Your task: Everything from the first line of the entries through the line containing "Task: Go to the Keys settings category" is to be retyped exactly, and nothing beyond it.

---------- Provided entries ----------

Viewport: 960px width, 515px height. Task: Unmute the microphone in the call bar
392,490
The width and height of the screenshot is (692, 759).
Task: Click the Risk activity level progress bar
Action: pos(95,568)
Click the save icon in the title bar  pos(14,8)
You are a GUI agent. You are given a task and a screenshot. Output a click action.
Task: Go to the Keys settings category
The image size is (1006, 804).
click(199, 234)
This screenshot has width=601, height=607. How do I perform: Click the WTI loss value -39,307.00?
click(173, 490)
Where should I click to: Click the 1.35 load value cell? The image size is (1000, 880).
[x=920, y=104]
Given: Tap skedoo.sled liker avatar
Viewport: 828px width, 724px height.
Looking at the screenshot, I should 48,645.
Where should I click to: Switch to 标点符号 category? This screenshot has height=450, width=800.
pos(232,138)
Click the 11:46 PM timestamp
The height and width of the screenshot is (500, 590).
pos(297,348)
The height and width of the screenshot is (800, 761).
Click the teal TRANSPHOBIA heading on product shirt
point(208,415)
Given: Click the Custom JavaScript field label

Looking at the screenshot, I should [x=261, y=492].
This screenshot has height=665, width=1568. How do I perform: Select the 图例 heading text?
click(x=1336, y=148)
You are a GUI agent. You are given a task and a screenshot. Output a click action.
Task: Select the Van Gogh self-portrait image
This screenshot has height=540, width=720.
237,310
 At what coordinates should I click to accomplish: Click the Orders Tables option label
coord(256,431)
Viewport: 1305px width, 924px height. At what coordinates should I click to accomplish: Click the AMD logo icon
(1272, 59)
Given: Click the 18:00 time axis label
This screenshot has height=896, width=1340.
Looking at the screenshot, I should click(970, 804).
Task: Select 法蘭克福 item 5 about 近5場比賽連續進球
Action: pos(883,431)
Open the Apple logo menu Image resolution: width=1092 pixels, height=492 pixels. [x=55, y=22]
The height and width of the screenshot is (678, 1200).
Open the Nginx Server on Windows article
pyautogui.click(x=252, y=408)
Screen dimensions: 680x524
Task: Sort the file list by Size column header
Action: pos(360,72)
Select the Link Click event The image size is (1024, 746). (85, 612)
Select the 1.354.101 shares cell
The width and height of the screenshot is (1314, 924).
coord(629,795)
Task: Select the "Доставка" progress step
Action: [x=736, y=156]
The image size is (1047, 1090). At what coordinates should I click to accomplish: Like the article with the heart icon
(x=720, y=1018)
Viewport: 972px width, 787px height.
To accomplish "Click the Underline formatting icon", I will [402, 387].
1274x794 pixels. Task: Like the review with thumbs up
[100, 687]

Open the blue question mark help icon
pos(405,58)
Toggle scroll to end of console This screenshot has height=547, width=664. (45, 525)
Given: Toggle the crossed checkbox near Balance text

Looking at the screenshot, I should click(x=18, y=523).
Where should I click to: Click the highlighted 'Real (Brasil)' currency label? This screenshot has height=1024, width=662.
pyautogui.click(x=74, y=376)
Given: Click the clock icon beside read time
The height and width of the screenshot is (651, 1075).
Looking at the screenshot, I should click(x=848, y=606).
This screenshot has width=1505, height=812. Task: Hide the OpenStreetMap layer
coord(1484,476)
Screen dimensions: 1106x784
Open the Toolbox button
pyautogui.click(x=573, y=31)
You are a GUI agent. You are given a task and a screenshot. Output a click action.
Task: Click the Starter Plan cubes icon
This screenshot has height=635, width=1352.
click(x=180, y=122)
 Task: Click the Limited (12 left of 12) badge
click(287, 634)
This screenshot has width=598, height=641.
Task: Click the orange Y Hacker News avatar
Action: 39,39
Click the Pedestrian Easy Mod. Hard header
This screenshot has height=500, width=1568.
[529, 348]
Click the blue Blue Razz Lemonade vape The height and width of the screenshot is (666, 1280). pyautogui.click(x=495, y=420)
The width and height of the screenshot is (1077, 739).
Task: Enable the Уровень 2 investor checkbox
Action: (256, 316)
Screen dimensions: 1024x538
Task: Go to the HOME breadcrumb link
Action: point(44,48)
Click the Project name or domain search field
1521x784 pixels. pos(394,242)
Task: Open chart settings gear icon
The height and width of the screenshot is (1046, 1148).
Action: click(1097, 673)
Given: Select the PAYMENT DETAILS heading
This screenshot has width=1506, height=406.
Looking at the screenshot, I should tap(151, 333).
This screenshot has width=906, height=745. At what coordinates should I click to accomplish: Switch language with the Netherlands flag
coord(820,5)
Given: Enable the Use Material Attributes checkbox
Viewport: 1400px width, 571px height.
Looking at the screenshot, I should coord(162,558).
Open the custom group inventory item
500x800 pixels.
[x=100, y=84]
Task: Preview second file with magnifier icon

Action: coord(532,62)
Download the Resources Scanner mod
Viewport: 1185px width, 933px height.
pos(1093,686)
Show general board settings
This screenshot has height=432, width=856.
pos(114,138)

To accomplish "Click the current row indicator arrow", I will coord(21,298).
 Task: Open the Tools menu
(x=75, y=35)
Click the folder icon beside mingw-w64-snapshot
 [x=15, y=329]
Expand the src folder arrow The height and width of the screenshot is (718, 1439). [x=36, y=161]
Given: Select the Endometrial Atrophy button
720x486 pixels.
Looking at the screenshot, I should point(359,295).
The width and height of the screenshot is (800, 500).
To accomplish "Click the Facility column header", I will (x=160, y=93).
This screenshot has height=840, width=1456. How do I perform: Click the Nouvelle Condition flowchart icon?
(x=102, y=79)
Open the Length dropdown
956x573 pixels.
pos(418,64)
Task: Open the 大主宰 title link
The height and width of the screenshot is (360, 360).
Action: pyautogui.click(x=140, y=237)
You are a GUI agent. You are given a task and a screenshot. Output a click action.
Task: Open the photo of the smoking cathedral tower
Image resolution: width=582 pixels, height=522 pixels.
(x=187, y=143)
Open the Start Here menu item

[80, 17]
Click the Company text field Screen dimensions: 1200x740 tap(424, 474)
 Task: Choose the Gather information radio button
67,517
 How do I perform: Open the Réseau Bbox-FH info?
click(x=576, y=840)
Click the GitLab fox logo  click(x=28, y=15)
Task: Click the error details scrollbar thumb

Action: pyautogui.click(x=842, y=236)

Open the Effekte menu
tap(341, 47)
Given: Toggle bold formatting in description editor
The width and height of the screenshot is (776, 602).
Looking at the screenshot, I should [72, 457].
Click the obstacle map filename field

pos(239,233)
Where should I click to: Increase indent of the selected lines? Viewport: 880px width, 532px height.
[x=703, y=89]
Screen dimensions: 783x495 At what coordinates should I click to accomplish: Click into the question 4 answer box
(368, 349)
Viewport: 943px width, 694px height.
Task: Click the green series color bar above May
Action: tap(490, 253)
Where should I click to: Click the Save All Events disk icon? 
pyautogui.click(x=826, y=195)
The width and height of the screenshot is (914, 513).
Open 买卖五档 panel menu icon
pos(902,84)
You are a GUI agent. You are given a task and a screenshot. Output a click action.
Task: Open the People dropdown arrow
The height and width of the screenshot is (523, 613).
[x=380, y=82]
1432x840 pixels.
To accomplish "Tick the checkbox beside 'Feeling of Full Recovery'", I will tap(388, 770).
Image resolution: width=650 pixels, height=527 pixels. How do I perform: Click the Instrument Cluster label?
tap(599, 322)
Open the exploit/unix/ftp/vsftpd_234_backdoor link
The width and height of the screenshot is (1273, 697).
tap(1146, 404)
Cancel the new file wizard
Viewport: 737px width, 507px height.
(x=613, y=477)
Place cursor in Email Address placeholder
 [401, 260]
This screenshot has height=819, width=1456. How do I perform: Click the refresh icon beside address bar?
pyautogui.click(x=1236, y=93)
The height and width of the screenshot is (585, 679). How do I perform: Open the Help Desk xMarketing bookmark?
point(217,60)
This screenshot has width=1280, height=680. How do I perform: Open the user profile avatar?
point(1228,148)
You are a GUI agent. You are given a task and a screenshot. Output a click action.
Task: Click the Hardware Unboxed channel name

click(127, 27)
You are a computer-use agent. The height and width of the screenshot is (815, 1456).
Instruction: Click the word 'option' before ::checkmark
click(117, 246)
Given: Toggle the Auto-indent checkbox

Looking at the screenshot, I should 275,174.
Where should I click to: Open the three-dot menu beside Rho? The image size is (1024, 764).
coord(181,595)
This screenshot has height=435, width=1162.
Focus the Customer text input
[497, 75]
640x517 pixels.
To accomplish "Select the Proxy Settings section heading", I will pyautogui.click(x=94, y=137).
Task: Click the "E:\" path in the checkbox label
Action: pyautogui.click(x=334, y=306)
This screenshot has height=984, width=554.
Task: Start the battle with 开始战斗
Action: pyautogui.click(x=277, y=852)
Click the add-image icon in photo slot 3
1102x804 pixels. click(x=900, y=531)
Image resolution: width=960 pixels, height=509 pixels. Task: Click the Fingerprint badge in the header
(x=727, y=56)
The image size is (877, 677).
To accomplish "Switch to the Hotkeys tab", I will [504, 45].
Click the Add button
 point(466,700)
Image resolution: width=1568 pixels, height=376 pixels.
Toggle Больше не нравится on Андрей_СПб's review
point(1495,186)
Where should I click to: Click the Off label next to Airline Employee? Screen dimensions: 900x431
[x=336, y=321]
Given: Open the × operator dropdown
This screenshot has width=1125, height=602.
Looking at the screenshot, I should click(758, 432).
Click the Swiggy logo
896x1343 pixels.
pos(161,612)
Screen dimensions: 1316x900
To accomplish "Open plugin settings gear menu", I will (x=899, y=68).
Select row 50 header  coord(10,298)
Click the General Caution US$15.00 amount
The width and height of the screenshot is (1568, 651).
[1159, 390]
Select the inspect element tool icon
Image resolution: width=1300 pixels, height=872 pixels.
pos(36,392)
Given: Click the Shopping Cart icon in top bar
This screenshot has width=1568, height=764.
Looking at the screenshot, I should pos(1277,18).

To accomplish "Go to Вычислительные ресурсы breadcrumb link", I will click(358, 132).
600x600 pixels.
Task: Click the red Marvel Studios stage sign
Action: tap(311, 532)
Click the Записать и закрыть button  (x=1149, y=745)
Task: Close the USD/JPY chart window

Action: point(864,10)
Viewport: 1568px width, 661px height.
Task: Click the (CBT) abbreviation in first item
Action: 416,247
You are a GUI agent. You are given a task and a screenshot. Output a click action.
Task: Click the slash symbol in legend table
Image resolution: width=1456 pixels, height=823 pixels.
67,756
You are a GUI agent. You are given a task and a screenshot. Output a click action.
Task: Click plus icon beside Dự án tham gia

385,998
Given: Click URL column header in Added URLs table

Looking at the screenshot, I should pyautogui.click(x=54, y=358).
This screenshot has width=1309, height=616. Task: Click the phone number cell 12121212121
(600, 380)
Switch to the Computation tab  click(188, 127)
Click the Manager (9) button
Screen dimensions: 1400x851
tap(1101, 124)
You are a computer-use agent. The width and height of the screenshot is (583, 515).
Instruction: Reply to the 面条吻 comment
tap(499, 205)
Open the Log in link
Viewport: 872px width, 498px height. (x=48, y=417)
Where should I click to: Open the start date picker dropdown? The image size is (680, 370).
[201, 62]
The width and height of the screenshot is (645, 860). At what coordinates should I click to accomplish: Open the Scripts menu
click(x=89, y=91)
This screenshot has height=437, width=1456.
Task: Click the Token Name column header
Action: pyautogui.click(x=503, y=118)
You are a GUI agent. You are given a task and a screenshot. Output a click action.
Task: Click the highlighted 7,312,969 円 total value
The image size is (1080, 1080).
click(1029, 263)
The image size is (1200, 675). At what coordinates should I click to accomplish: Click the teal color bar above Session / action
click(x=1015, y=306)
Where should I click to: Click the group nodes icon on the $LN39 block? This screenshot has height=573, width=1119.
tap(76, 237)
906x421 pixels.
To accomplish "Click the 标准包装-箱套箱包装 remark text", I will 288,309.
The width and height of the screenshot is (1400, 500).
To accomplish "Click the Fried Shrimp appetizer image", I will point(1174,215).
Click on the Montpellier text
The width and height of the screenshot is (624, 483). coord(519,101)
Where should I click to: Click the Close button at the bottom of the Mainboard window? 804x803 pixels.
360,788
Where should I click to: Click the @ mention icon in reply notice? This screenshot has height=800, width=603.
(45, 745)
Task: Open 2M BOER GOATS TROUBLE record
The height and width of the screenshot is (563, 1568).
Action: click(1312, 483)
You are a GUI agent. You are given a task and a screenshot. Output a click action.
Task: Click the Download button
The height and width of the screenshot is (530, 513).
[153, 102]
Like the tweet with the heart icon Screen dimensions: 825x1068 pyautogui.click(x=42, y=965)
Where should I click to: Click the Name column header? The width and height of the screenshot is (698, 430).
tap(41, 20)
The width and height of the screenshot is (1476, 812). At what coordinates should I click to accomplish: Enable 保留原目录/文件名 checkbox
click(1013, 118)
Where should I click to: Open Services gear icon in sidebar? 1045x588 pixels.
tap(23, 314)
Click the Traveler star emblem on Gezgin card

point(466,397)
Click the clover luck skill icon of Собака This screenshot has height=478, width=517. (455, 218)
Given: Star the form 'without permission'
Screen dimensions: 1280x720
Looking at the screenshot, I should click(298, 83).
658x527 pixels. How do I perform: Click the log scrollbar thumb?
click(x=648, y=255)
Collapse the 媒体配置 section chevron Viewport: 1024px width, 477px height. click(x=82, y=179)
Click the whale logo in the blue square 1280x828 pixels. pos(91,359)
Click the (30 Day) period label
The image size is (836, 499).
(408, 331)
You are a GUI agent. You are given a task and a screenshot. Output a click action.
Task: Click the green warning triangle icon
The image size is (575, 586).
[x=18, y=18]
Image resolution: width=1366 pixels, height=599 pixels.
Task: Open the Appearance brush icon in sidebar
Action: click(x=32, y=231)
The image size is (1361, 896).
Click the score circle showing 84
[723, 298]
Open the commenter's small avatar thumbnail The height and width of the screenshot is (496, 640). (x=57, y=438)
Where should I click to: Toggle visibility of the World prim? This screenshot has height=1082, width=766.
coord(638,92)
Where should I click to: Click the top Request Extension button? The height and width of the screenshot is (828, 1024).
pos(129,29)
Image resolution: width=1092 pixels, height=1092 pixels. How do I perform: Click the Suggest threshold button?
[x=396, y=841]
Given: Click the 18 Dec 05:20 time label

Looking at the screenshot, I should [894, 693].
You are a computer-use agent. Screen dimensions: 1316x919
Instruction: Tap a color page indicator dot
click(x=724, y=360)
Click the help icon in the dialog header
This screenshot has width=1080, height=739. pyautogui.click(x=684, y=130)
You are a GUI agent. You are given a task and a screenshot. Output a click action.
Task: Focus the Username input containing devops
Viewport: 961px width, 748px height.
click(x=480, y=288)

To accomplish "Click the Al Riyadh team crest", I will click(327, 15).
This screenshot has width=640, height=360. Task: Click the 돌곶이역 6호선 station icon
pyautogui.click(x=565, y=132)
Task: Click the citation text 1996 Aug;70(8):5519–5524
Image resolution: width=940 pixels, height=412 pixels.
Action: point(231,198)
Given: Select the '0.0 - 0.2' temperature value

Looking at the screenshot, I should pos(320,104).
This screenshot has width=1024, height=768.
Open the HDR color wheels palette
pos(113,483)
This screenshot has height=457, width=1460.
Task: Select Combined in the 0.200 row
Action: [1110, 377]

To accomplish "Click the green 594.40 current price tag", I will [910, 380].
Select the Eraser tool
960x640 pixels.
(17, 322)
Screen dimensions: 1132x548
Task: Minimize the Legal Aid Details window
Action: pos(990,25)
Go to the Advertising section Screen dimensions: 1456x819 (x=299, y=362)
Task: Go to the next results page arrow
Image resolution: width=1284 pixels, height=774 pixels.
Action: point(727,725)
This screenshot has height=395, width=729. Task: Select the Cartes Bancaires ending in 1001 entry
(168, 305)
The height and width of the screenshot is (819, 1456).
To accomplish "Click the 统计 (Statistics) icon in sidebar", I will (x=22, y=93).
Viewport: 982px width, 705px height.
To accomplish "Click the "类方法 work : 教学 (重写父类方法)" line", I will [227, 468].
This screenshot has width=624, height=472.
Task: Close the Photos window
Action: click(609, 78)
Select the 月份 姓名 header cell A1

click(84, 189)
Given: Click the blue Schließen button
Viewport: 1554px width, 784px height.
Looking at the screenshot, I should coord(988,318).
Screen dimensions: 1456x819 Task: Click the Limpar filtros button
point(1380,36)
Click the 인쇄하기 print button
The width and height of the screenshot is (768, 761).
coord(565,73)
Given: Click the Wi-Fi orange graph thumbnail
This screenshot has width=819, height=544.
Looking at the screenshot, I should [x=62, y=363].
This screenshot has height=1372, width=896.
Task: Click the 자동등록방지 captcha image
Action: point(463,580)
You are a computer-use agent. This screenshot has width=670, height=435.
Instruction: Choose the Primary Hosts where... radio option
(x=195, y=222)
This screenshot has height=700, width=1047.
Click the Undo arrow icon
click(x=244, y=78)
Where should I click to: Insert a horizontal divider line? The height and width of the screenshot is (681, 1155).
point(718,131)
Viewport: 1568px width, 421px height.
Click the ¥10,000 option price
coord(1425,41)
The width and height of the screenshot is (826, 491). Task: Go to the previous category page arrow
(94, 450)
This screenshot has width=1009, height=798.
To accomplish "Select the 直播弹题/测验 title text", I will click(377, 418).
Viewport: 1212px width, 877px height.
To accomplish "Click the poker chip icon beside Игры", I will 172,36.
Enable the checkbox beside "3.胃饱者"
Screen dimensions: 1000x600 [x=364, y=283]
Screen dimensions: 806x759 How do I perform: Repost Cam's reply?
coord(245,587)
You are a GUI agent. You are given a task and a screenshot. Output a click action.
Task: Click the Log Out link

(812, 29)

----------

Your solution:
Viewport: 960px width, 515px height. Task: Unmute the microphone in the call bar
392,490
The width and height of the screenshot is (692, 759).
Task: Click the Risk activity level progress bar
Action: pos(95,568)
Click the save icon in the title bar  pos(14,8)
You are a GUI agent. You are given a task and a screenshot. Output a click action.
Task: Go to the Keys settings category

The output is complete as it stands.